Stated task: Copy out the data between the line containing "The image size is (570, 1014)." and the line containing "[x=297, y=961]", with both of those lines included, reproducing every line unchanged.

Items:
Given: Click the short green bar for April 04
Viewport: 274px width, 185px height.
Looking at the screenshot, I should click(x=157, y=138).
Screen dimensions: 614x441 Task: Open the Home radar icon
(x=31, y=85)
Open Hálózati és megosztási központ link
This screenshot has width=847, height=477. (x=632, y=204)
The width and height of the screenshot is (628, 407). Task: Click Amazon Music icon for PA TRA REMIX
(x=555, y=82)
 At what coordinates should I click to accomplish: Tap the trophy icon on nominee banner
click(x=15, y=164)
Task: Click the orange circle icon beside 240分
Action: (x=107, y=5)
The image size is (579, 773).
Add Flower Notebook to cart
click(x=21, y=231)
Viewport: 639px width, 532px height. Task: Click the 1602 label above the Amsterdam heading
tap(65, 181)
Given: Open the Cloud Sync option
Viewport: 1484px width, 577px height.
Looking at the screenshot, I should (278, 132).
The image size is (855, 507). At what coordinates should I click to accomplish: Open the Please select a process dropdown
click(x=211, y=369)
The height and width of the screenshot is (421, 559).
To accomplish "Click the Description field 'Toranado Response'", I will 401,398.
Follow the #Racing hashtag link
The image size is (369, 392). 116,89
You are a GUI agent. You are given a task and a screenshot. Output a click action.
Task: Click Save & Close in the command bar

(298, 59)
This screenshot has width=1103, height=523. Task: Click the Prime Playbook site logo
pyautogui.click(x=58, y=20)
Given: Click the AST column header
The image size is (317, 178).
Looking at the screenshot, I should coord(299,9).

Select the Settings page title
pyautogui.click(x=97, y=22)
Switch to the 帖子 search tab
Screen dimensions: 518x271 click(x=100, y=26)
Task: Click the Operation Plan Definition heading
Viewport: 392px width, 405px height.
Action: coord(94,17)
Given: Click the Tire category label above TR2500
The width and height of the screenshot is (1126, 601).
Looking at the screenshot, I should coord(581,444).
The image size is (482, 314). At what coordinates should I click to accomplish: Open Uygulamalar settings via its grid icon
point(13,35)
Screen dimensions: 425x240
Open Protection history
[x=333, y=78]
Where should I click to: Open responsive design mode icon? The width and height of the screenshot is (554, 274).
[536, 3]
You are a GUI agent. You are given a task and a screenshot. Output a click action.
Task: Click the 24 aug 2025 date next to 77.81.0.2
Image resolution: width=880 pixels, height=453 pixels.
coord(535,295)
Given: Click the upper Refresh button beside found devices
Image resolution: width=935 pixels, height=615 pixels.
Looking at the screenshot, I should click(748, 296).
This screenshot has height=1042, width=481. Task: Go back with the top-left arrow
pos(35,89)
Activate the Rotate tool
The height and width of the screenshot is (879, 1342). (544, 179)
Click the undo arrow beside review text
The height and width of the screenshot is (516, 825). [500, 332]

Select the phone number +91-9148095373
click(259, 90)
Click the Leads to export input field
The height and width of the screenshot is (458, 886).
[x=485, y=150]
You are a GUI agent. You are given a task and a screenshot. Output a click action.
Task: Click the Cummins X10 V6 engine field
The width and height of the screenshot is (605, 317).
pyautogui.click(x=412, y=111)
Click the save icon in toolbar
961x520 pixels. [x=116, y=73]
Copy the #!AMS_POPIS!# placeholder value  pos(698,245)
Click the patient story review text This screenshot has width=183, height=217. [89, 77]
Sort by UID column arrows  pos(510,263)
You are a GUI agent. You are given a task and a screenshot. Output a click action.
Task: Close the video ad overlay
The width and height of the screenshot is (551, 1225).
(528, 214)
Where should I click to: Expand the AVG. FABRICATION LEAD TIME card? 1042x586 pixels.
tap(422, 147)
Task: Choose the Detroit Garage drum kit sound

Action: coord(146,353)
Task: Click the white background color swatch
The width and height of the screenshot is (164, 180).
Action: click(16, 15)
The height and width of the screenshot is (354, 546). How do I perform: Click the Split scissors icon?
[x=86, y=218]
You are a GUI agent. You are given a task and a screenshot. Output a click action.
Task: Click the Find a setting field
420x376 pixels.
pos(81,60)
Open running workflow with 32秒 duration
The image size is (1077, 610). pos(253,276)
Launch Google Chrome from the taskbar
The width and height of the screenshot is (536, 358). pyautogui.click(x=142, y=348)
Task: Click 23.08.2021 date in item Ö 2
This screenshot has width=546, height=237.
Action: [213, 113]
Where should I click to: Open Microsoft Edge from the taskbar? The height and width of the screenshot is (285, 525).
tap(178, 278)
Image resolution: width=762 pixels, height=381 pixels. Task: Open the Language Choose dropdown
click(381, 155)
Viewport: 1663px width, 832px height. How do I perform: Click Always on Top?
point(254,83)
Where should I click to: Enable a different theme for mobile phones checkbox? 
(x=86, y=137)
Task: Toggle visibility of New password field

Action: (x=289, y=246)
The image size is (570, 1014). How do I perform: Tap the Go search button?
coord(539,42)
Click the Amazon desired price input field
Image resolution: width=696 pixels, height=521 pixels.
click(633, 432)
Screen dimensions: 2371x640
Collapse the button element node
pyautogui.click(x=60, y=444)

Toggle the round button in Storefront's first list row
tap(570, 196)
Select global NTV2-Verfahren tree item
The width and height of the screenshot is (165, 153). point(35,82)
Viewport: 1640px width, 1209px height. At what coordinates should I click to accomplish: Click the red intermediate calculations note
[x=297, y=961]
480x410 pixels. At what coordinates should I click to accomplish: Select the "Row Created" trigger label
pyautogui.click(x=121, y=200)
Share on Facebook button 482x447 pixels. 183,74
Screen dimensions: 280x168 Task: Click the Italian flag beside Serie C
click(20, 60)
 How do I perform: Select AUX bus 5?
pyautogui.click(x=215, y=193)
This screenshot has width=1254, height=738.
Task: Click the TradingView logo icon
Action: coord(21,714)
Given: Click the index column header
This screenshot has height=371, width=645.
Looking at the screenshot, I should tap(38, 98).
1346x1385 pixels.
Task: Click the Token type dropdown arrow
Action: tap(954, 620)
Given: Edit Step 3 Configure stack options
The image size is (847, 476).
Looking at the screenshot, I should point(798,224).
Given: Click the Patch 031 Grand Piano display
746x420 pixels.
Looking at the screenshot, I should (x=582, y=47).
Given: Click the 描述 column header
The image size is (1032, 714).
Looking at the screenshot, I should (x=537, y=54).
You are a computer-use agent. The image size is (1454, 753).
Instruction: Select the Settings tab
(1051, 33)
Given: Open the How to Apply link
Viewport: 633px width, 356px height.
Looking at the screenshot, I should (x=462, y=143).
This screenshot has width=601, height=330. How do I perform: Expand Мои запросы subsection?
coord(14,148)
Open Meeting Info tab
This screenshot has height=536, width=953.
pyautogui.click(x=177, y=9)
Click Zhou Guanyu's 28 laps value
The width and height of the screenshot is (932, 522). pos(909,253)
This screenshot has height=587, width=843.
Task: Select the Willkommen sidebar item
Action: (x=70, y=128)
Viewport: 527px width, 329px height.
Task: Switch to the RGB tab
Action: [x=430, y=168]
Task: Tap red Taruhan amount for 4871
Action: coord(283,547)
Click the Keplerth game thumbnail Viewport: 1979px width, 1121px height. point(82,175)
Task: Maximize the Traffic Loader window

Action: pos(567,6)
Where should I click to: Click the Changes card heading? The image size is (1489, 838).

Worked solution:
The image size is (570, 1014). How do I perform: Tap the Go search button?
coord(539,42)
Click the Amazon desired price input field
Image resolution: width=696 pixels, height=521 pixels.
click(633, 432)
Screen dimensions: 2371x640
Collapse the button element node
pyautogui.click(x=60, y=444)

Toggle the round button in Storefront's first list row
tap(570, 196)
Select global NTV2-Verfahren tree item
The width and height of the screenshot is (165, 153). point(35,82)
Viewport: 1640px width, 1209px height. At what coordinates should I click to accomplish: Click the red intermediate calculations note
[x=297, y=961]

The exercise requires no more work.